*KURZE AUFGABE A*: Schreiben Sie aus dem Auszug über Java-Aufgaben für Anfänger den Abschnitt von „Solche Sachen wie“ bis „selber programieren muss.“ ohne jede Änderung ab.
*KURZE AUFGABE B*: Übersetzen Sie den folgenden Satz aus dem Auszug über Java-Aufgaben für Anfänger ins Englische: „Hi wie schon im Titel steht, ich suche Aufgaben oder Websites mit Aufgaben o.ä. für Anfänger.“
*KURZE AUFGABE C*: Was bietet laut dem Auszug über Java-Aufgaben für Anfänger das von nrg empfohlene Tutorial nach jedem Kapitel?

# Java Programier Aufgaben für Anfänger



## Leck0rkuchen (18. Feb 2010)

Hi wie schon im Titel steht, ich suche Aufgaben oder Websites mit Aufgaben o.ä. für Anfänger.
Solche Sachen wie Verzweigungen (if-else if-else, switch), Schleifen (for-while-do while), Arrays, Listen, Algorithmen, Parameterübergabe-Rückgabewerte usw. also Aufgabenstellungen die man selber programieren muss.

Bin für jeden Tipp dankbar, aber bitte keine Tutorials und Bücher anpsrechen-verlinken (ja ich kenne Java ist auch eine Insel).

Mfg Leck0rkuchen


----------



## SlaterB (18. Feb 2010)

http://www.java-forum.org/java-basics-anfaenger-themen/93919-uebungen-fuer-anfaenger.html


----------



## Leck0rkuchen (18. Feb 2010)

Thx! sry bei SuFu ist mir das Wort "Übung" nicht eingefallen ^^


----------



## SlaterB (18. Feb 2010)

na so wars auch nicht gemeint, das ist schon schwer zu finden, 
einfach nur paar vorhandene Links


----------



## Landei (18. Feb 2010)

Mathematische Probleme aller Schwierigkeitsklassen bei Project Euler (Anmeldung, aber kostenlos)


----------



## nrg (18. Feb 2010)

zwar etwas älter aber sehr schön erklärt und nach jedem kapitel übungsaufgaben und ein quiz.
Java Tutorial interaktiv - Programmieren lernen mit Java


----------

*GEGEBENE INFORMATIONEN*:
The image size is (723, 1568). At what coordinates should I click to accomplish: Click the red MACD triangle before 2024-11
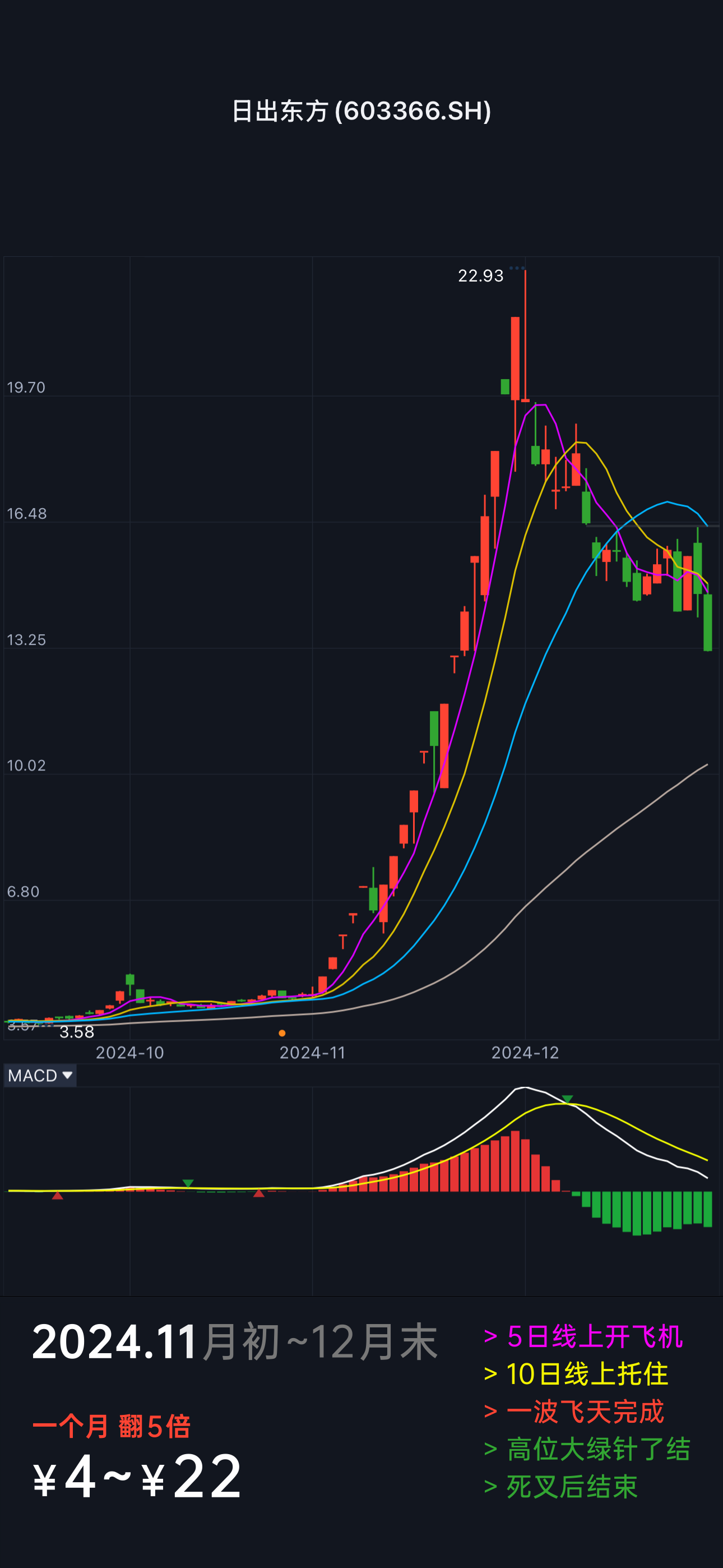click(258, 1193)
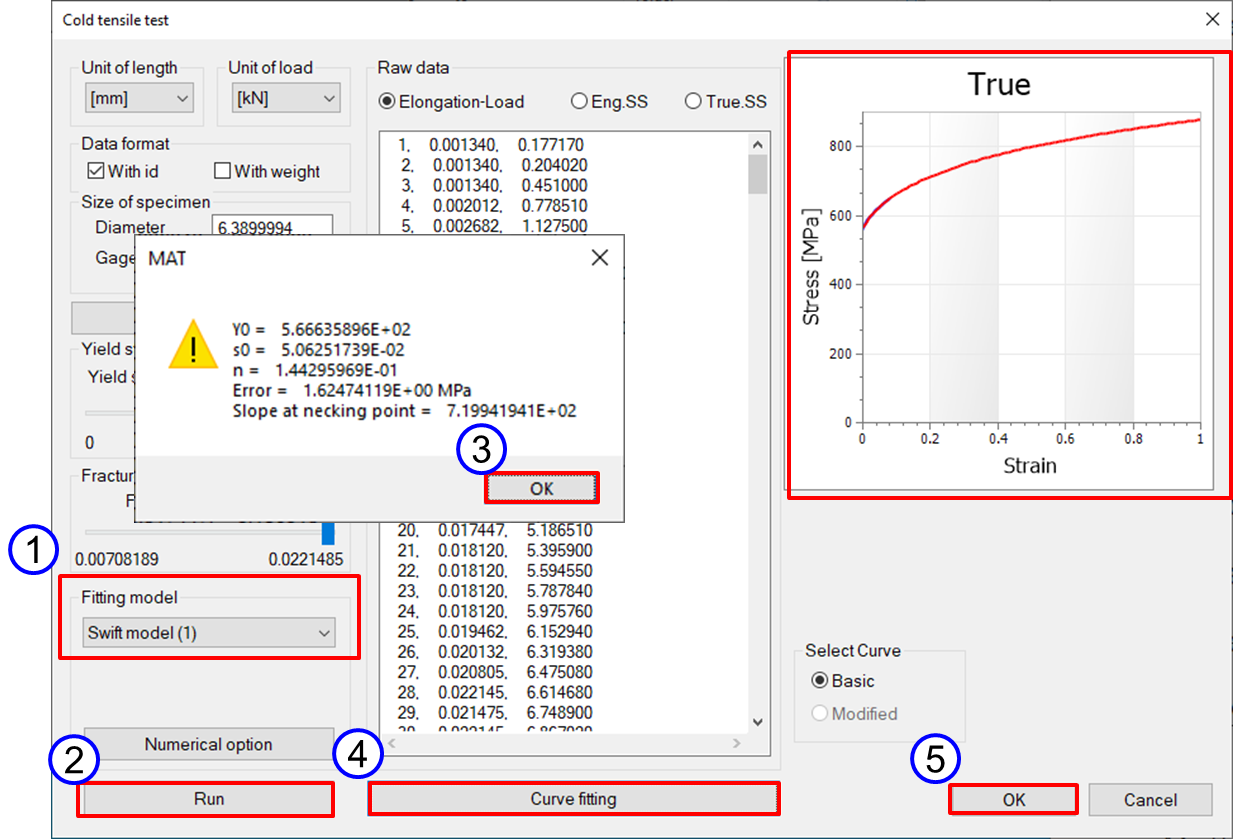1233x839 pixels.
Task: Click OK in the MAT results dialog
Action: 541,488
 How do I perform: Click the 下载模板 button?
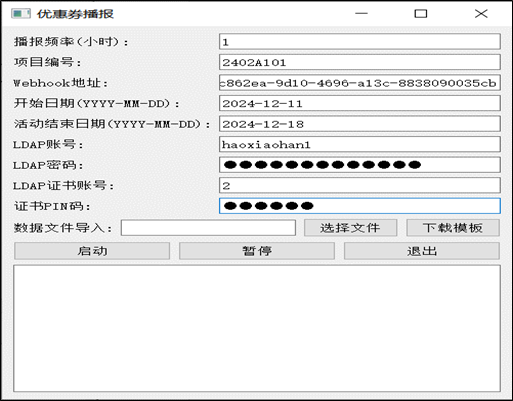453,228
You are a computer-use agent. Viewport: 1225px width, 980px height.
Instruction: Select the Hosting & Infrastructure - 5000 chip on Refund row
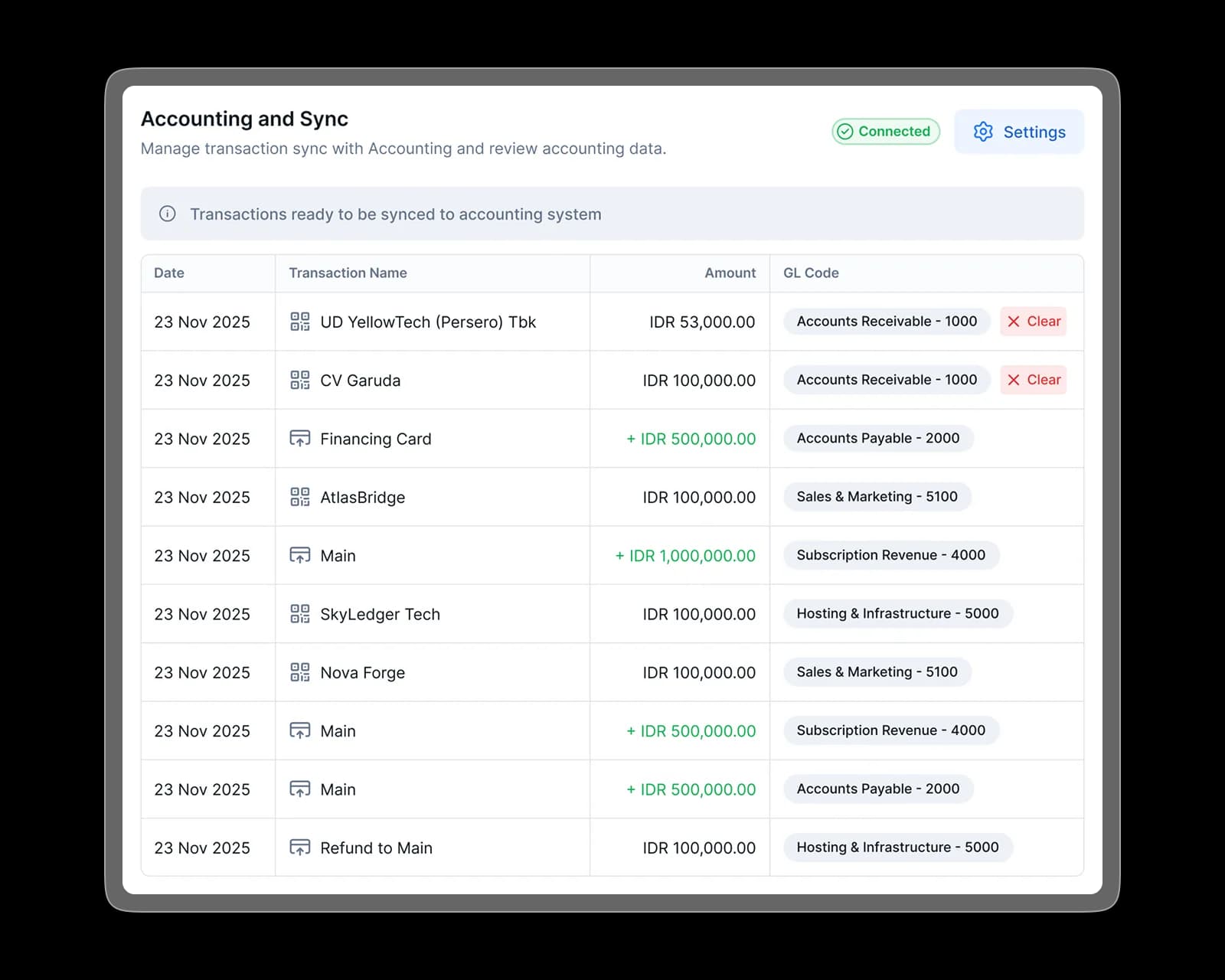[x=897, y=847]

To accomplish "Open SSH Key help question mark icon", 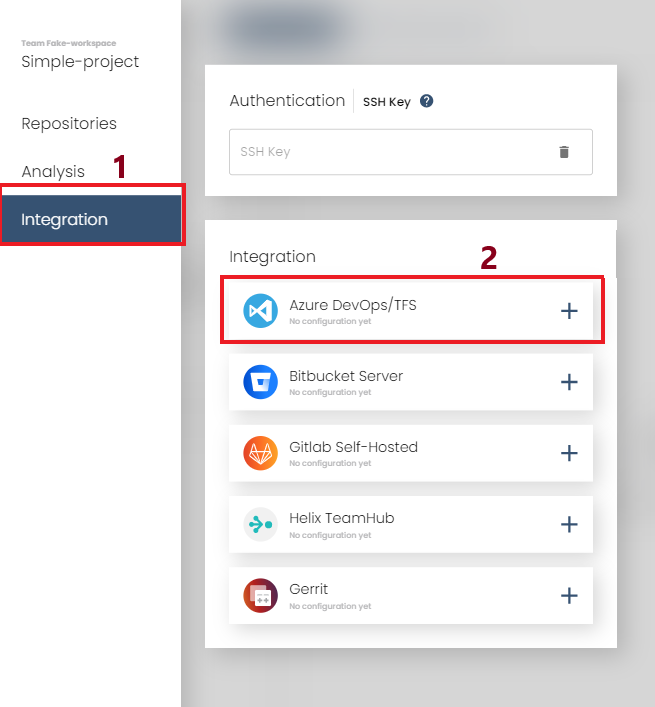I will tap(426, 101).
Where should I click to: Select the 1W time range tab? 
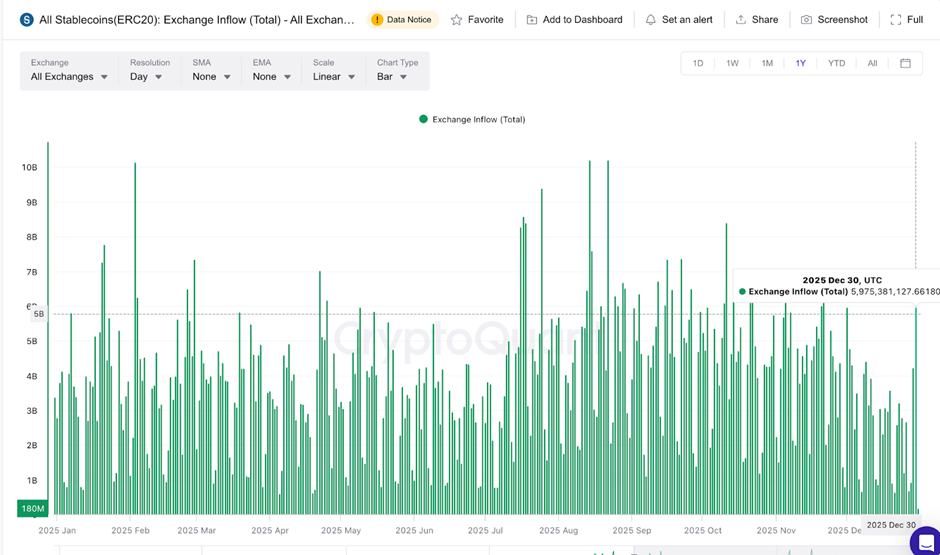pyautogui.click(x=732, y=63)
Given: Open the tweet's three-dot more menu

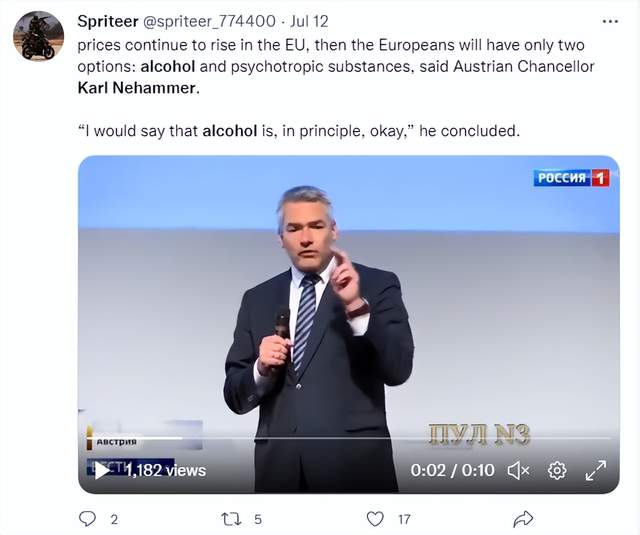Looking at the screenshot, I should point(609,21).
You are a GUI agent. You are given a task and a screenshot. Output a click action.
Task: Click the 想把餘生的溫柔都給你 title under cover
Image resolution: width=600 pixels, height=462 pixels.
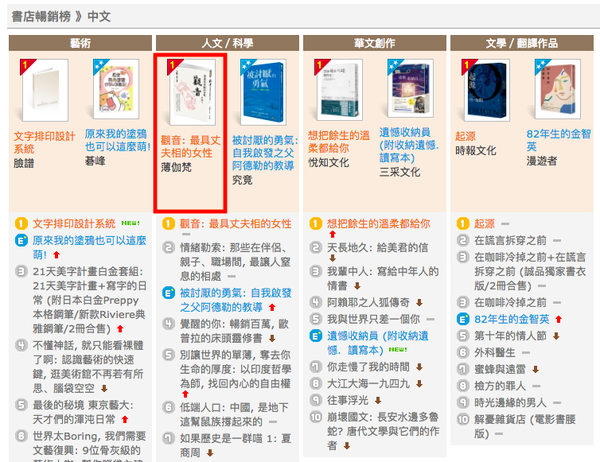339,142
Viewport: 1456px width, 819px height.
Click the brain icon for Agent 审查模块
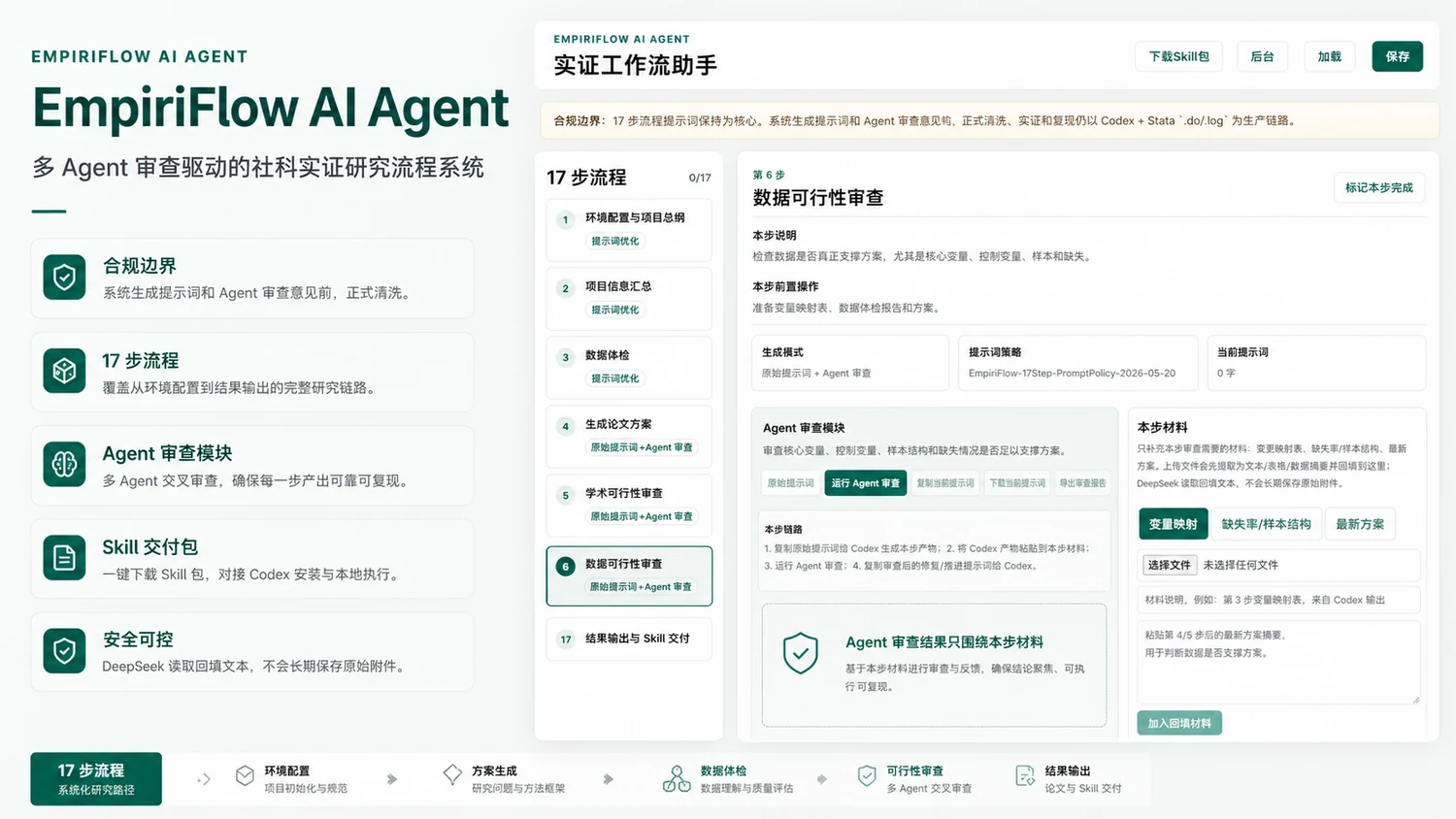click(64, 465)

*RICHTIGE ANTWORT A*:
Solche Sachen wie Verzweigungen (if-else if-else, switch), Schleifen (for-while-do while), Arrays, Listen, Algorithmen, Parameterübergabe-Rückgabewerte usw. also Aufgabenstellungen die man selber programieren muss.

*RICHTIGE ANTWORT B*: Hi, as the title already says, I'm looking for exercises or websites with exercises or the like for beginners.

*RICHTIGE ANTWORT C*: Übungsaufgaben und ein Quiz.